Tip or else this holiday season, say doormen: There are consequences for the cheap.
Punishments for a bad tip range from things as minor as fewer smiles at the door to the more
onerous: Doormen report making low-tipping tenants wait longer if they need help and charging them for things they usually do for free, such as putting up a shelf, according to the BrickUnderground 2010 Holiday Tipping Guide released yesterday.
After a few bad years in 2008 and 2009, doormen are expecting tips to be flat or slightly up this December, said Teri Karush Rogers of BrickUnderground.com.
If you think tipping isn’t important, think again: The year-end tip makes up as much as 10 percent of a doorman’s average $38,000 annual salary.
Holiday bonuses for nannies are usually a one-week salary — about 2 percent of their yearly income — which can range anywhere from $26,000 to $52,000, said one former nanny.

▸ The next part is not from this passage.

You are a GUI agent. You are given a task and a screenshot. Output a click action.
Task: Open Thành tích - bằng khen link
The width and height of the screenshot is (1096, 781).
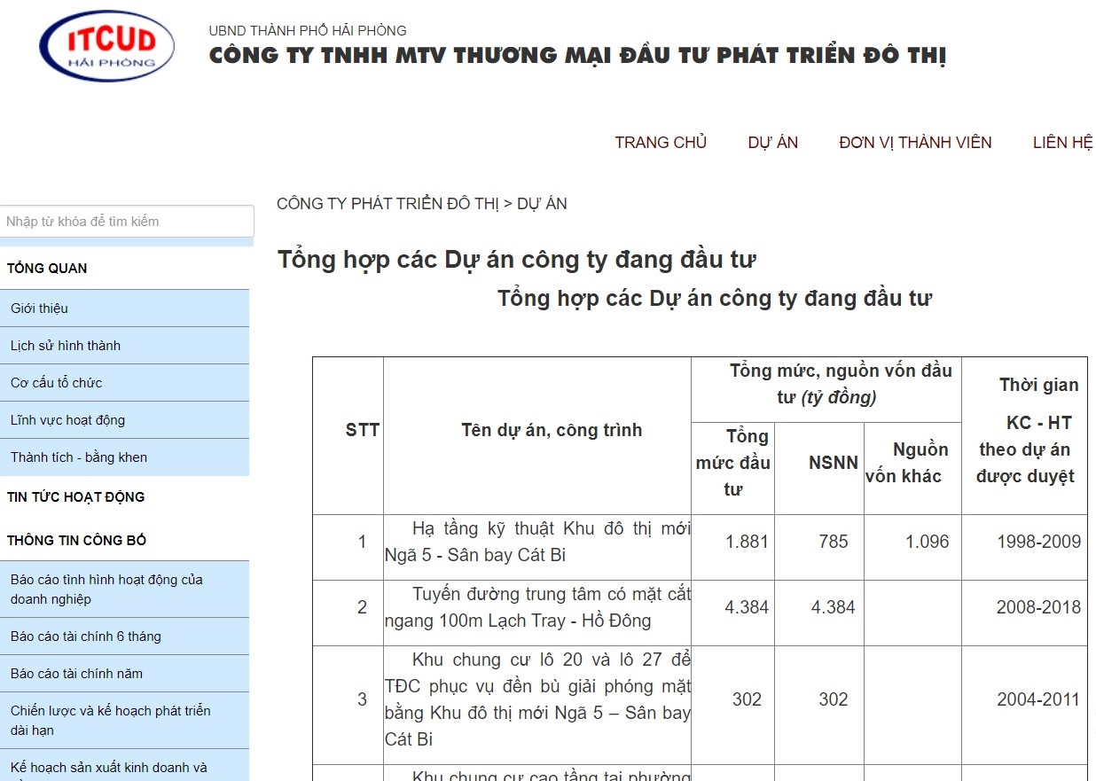point(79,457)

The tipping season begins right after Thanksgiving — and if you can’t pay right away, don’t worry, said Rogers. Apartment-dwellers have right up until Feb. 1 to give.
“It seems like you do get a grace period,” said Rogers. “But that doesn’t extend forever if they see you going to the Caribbean or bringing Barney’s shopping bags in the door.”
These are the three apartment-dwellers who are least likely to leave a good tip this year:
Cheap by circumstance:
These are the people who were recently laid off due to the economy. Doormen usually feel no ill will toward them, said Rogers. “Doormen are very forgiving of someone who lost their job.”
The intentionally cheap:
These are people who just don’t like tipping, said Rogers. Expect them to receive bad service from superintendents, porters and handymen all year long.
And the just plain clueless:
Young people who just don’t know they are expected to tip and the elderly who are still giving $15 tip amounts from the 1970s.